▸ PARTS OF THE EXERCISE:
1) Which distinct bracketed sound descriptions containing the word "music" appear in the glass-artist transcript? List each one once, without "continues" or "fades".
2) Transcribe the part of the glass-artist transcript that opens with the words containing "Aired: 05/11/23" and closes with "Carolina my home.".

▸ TEXT SEGMENT:
☆ ☆ ☆

Join us as we uncover the inspiration behind art across the state.
Aired: 05/11/23
Problems Playing Video? | Closed Captioning
[piano intro] [upbeat music] - [Narrator] They say art is in the eye of the beholder and we have so much for you to see.
[upbeat music continues] We explore inspiring and groundbreaking art across the state.
Join us as we uncover the stories behind beautiful works and meet the artists who inspire us every day.
It's all on "My Home".
[nostalgic bluegrass music] - All across the state, we're uncovering the unique stories that make North Carolina my home.
♪ Come home ♪ ♪ Come home ♪ [nostalgic bluegrass music fades] [upbeat music] You think about, you know, when people see your pieces, obviously they think that you're a glass god in some ways.
They see it and they're just like, this is amazing.
- I consider what I do to be totally different.
I take a lot of pride in that and when people like it, that's icing on the cake for me.
I don't consider myself to be a glass god by any stretch of the imagination.
But, you know, if my work gives people joy, then I'm happy.
[upbeat music] My name's Ronnie Hughes and my home is here in Laurel Springs, North Carolina.
[torch blowing] [upbeat music continues] Me getting into art was really a surprise to me.
I really didn't feel like I had an artistic bone in my body until I found glass.
[warm instrumental music] And this is my wife, Chris.
Chris is more than my right hand.
She's absolutely essential for what I do.
Chris winds up doing probably everything but the glass.
[warm instrumental music continues] - And so what are you thinking about making today?
- What I'm thinking about working on is the blossom for Jack in the pulpit.
Oh, it's one of my favorite, it's one of my sentimental favorite flowers to work on.
[warm instrumental music continues] Glass and wildflowers just are such a natural match for each other.
The glass has that built-in metaphor of being fragile, delicate, you know, which of course goes right along with the flowers.
I'm never bored because there's always, the next flower has always got some challenges in store for me.
[intense music] Propane doesn't make the flame hot enough.
You have to add pure oxygen into the flame.
Now, that raises the temperature of the flame up to about 3,000 degrees.
[intense music continues] - Can you see the flower in your head?
[blowtorch crackles sharply] [Heather laughs] - Sorry, sorry.
[groovy upbeat music] If it's a flower that I've made in the past, I've usually got a pretty good memory of how to get back to the anatomy of a flower.
[groovy upbeat music continues] Some of them are really hard to do, some of them just drive me crazy.
I've had some flowers that it took me as long as, oh, five or six years before I finally got the handle.
[groovy upbeat music continues] It still happens after 40 years, I still get burns every once in a while.
Usually not very severe.
[gentle music] It's nice to wake up in a peaceful place and not have a whole lot of traffic noise.
[gentle music continues] I didn't really do anything with wildflowers until I was in about my fifth year of blowing glass and I got bored one day and just went out for a hike, and I found myself in the field of about 200 pink lady slippers.

☆ ☆ ☆

▸ Text and element pointing records:
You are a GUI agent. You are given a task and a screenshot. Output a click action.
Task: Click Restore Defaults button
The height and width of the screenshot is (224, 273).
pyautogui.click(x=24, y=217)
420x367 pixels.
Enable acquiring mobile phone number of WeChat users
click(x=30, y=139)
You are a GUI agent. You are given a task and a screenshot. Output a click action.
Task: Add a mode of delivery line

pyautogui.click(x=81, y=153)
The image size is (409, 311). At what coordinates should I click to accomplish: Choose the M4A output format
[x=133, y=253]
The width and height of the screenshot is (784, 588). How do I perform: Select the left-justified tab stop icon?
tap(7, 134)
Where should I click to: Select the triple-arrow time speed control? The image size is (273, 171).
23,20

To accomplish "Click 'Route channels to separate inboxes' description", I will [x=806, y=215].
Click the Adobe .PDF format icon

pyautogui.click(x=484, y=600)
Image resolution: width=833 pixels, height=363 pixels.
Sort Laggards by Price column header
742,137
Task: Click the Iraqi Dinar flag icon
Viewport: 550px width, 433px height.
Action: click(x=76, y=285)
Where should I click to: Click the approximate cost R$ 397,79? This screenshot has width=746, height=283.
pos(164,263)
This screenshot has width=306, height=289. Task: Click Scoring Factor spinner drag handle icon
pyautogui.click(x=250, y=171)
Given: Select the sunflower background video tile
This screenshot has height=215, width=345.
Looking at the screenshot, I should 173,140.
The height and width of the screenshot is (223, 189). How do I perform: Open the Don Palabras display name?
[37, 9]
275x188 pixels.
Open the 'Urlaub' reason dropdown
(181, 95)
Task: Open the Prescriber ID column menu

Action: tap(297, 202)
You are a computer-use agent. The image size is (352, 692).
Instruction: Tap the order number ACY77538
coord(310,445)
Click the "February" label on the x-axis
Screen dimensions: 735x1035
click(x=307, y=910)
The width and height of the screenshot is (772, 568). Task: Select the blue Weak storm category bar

☆ ☆ ☆

▸ SOLUTIONS:
1)
upbeat music
nostalgic bluegrass music
warm instrumental music
intense music
groovy upbeat music
gentle music

2)
Aired: 05/11/23
Problems Playing Video? | Closed Captioning
[piano intro] [upbeat music] - [Narrator] They say art is in the eye of the beholder and we have so much for you to see.
[upbeat music continues] We explore inspiring and groundbreaking art across the state.
Join us as we uncover the stories behind beautiful works and meet the artists who inspire us every day.
It's all on "My Home".
[nostalgic bluegrass music] - All across the state, we're uncovering the unique stories that make North Carolina my home.